Rolling Stones have long billed themselves as the “world’s greatest rock and roll band,” and I am not inclined to contest the claim. Musically, they are well behind the Beatles; they have only one decent vocalist, and Jagger is no better than decent. Neither Richards nor Wood, nor Jones before him, are really top rank guitarists. Watts and Wyman were great, but neither a bassist nor a drummer can carry a band. Still, this is rock and roll, a kind of folk music. Exemplary musicianship is beside the point. The point is if you can strike the right tone consistently. The Stones have kept it up longer than anyone.

Bruce Springsteen and the E Street Band are more versatile, but when they do rock, they really do rock. Springsteen is magnificent as a lyricist, and writes very much from the working class urban viewpoint. I love their use of saxophone and keyboards. Rock and roll should not be limited to guitars.

ZZ Top has just the right groove too. Billy Gibbons is genuinely a top-rank guitarist. But his guitar work has the right mechanical grind. His voice too is mechanical and grinding. Made for rock and roll.

My brother, who prefers jazz, always objected that Creedence Clearwater Revival was too simple. That’s what rock and roll is supposed to be. The hallmark of true rock and roll, for me, is that I can listen to a song again and again and never get tired of it. This seems paradoxically more often true of simple songs. There is no better rock song than “Have You Ever Seen the Rain?”

Travelling Wilburys: the greatest of supergroups. As with the Beatles, you have the great swoop of Roy Orbison’s voice on the high notes. You have great rock songwriting, largely from George Harrison. These guys were having fun together, and that energy is what you want for rock and roll. You want the feel of busting loose.

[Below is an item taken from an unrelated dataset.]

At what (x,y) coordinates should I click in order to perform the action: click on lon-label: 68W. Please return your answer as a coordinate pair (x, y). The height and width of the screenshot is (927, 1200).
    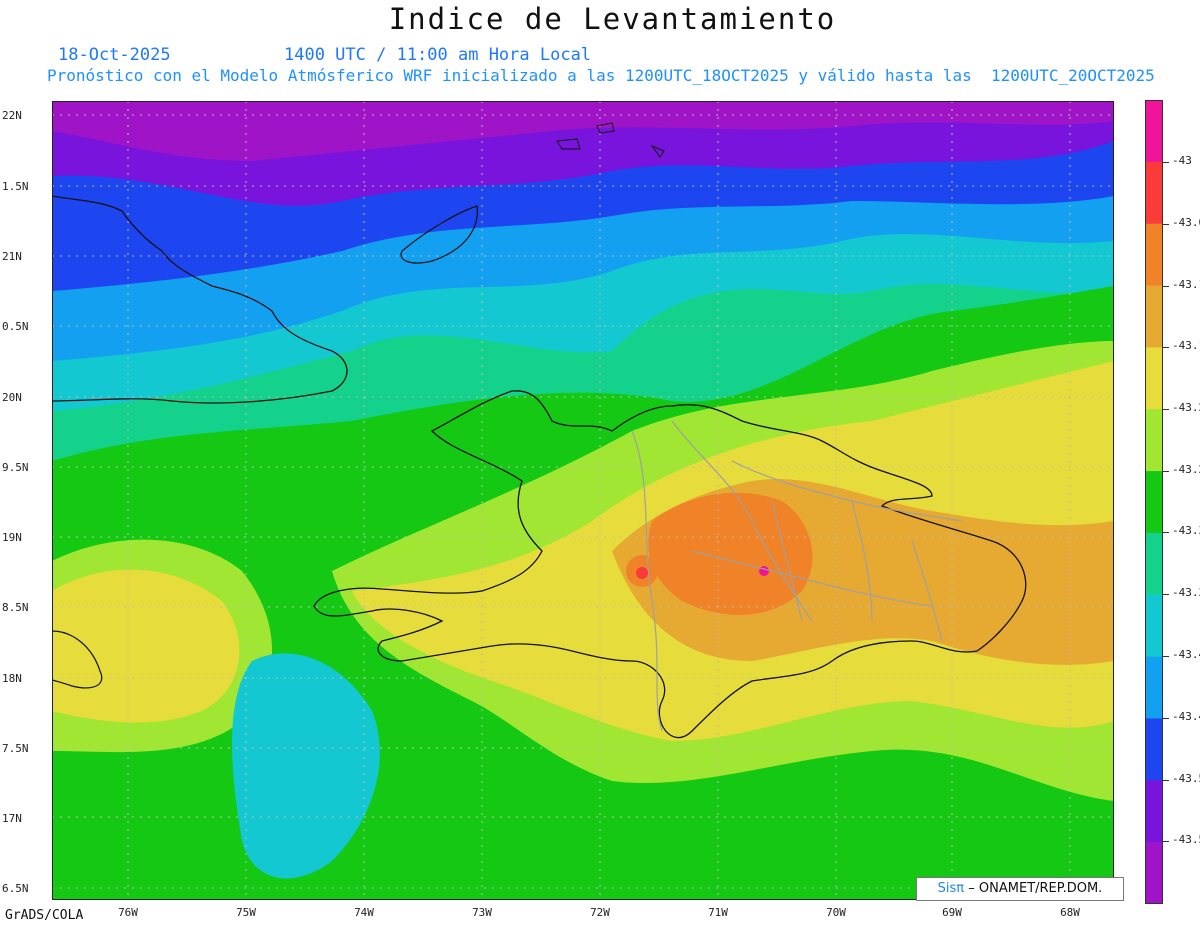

Buddy Holly and the Crickets sound a little too bouncy and upbeat for contemporary tastes, but they deserve special recognition as pioneers. The songs still hold up, although Linda Ronstadt does a better “When Will I Be Loved” than Holly did. They were experimenting, and so can be forgiven. They must have been mindblowing in their day.

The Animals: I always thought Eric Burdon had a great rock voice, pitched towards the blues. As a bassist, I admired Chas Chandler’s runs, and Alan Price was great on the keyboard. He did marvellous solo work later. I wish the original group had stayed together longer. Burdon went weird when he went solo, and did things that did not suit his voice. They were best when they stuck to classics; but that perhaps limited their repertoire and so their potential to last.

Mitch Ryder and the Detroit Wheels. Some claim Detroit is the true and original home of rock and roll. Sounds right—the home of the automobile. Nobody did the good old straight-up full-tilt rock and roll any better than the Detroit Wheels.

Joan Jett and the Blackhearts. As good as anyone, and keeping the torch high despite some metal influence. There is something special about seeing a woman who can rock.

Notably absent from my list:

The Who. “My Generation” has some claim to being one of the best rock and roll songs, but often I find them embarrassing. Trashing your instruments on stage is a cheap gimmick. Swinging the microphone or windmilling your arm to simply play a chord are cheap gimmicks. Keith Moon was too busy showboating on the drums to keep a steady beat, and John Entwhistle did solos instead of keeping the rhythm. That’s not rock and roll; because it’s lost the roll. I call kitsch.

The Beach Boys; are magnificent, but they’re art rock. Too complex musically for r&r.

The Yardbirds too were too musically sophisticated and too artistically ambitious to be truly rock and roll. Led Zeppelin were too metallic. Cream lacked the roll.

Some individual songs from other groups deserve mention. You can’t do better than “Dirty Water,” by the Standells. But they were a one-hit wonder. Same for “96 Tears.” “Walk of Life” by Dire Straits is fine r&r; but Dire Straits generally is too musically complex for rock and roll. “You Really Got Me,” by the Kinks; but the Kinks are more art rock. Manfed Mann could rock, on “The Mighty Quinn.” But more generally, more towards jazz rock.

I’m arbitrarily limiting this to groups. Hence no Sister Rosetta Thorpe, Little Richard, Chuck Berry, Bob Dylan, Bob Seger. I have not forgotten.

No headbangers here. No hard drugs, Just good times, beer, girls, and fast cars.